I just changed a 14 Ah, 12 V lead acid gel battery, and I thought I would see how bad the old one had got.
I charged it at 13.8 V overnight, and then plotted the voltage with a 12 V 21 W bulb connected, and this is the graph:-
I connected the lamp at 8 am. I did have a loose connection a few minutes later and corrected that, which you can see at just after 8 am. I disconnected at around 4:40 pm.
Can anyone explain the jumps up and down in voltage? They are not due to the lamp being disconnected.
I know the battery is scrap, but I just wondered what make the voltage rise after the initial dip, and jump up and down at times.
There is an equivalent cct. of 6x 2V cells and each cell has another equivalent cct. or a large C, and a series ESR and leakage parallel R. ( with more Rs+C||Rp in parallel called the electric double-layer effect) These parallel RC circuits have a larger C value but also higher ESR value are responsible for the memory in all electrolytic capacitors and batteries and even the ones with so-called "no memory" The batteries with memory have lower ESR in the secondary charge which is why Ni_Cads were often deep discharged to restore more capacity.

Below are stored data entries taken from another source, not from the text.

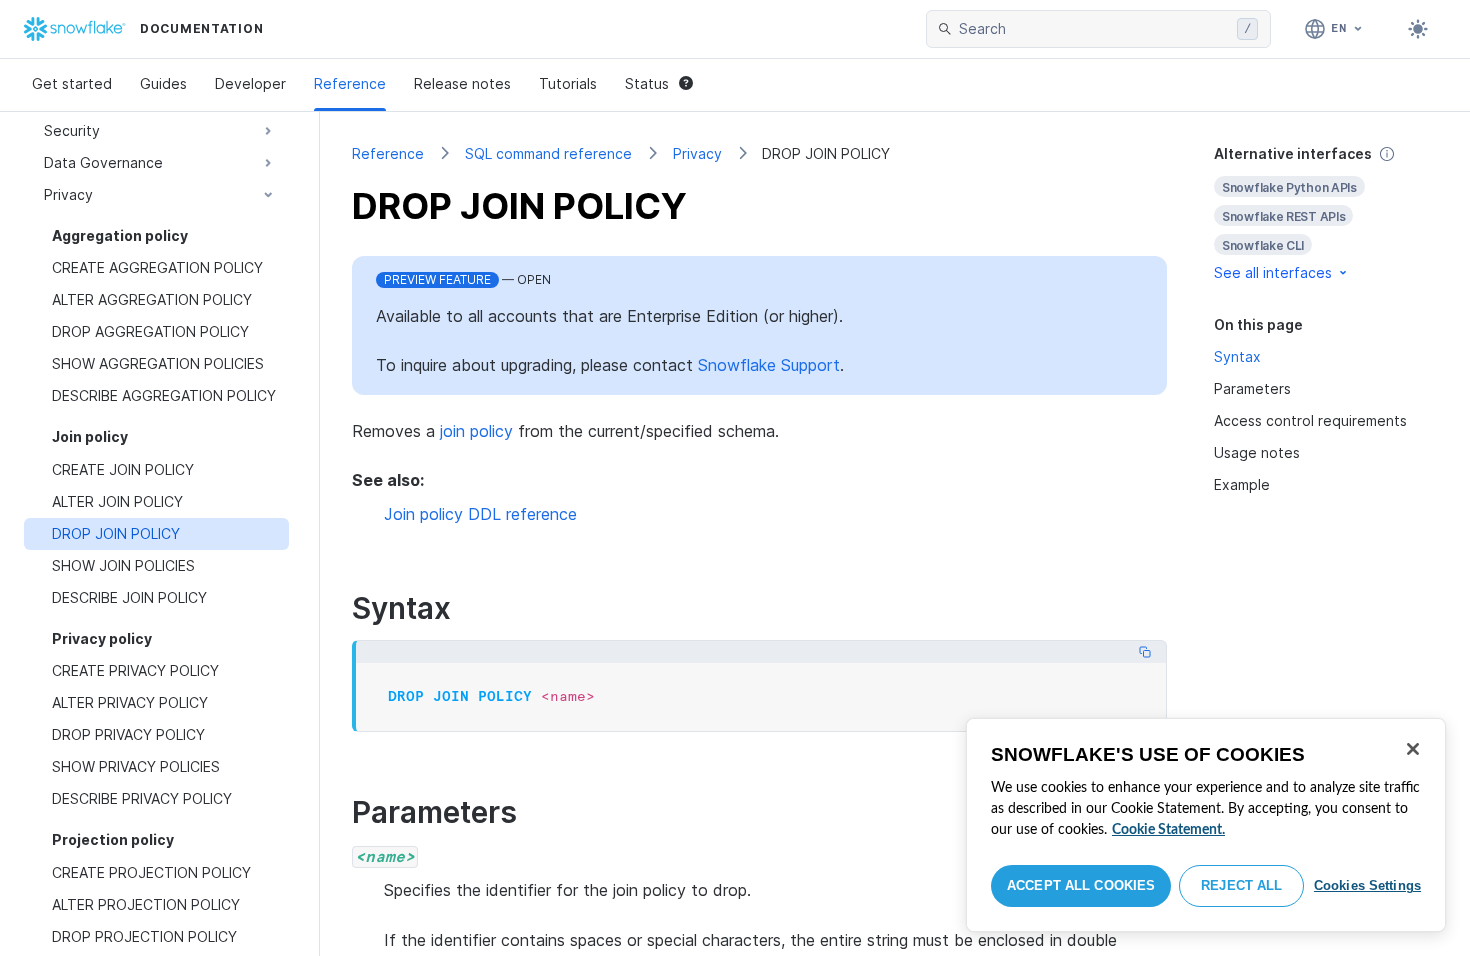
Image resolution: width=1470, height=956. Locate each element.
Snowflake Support (769, 365)
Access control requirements (1310, 420)
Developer (250, 83)
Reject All (1241, 885)
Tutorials (568, 83)
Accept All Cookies (1081, 885)
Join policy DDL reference (480, 514)
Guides (163, 83)
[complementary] (1326, 213)
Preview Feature (437, 279)
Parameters (1252, 388)
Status (647, 83)
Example (1242, 484)
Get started (72, 83)
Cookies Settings (1367, 885)
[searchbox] (1094, 29)
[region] (1206, 825)
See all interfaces (1273, 272)
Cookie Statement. (1168, 830)
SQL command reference (548, 153)
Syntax (1237, 356)
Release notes (462, 83)
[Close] (1413, 749)
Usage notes (1257, 452)
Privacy (697, 153)
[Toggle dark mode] (1418, 29)
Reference (350, 83)
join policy (476, 431)
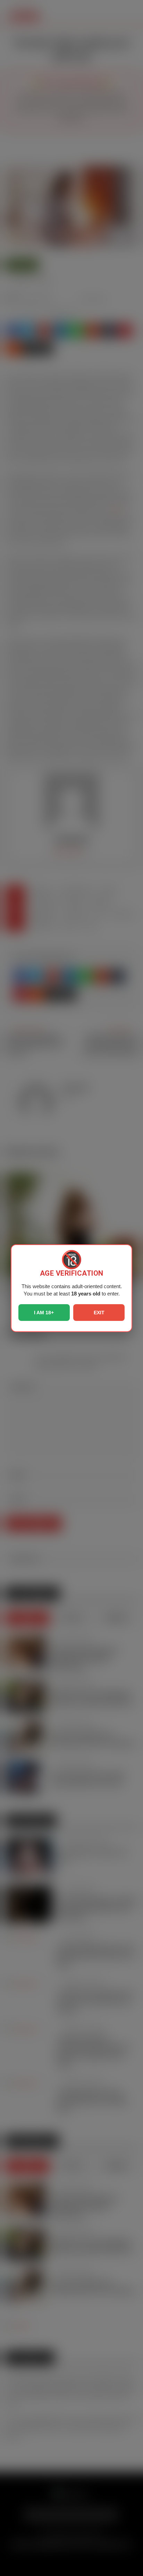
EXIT (99, 1312)
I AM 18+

Then there are defects called dendrites which act as parallel shorts or a change of particles or slivers of low resistance that drop the voltage 1.5V suddenly or so the voltage of the defective cell then fuse open from heat. Then later short out again and fuse open like a bi-metallic switch inside some thermal-chemical activity. The other changes in slope are similar defects but higher resistance close and open of inter-cellular defects in insulation.
The cells are not getting exhausted ( low SoC)
One is internally shorting out as I thought I explained. Some spikes are > 4V but then return steps are < 2V.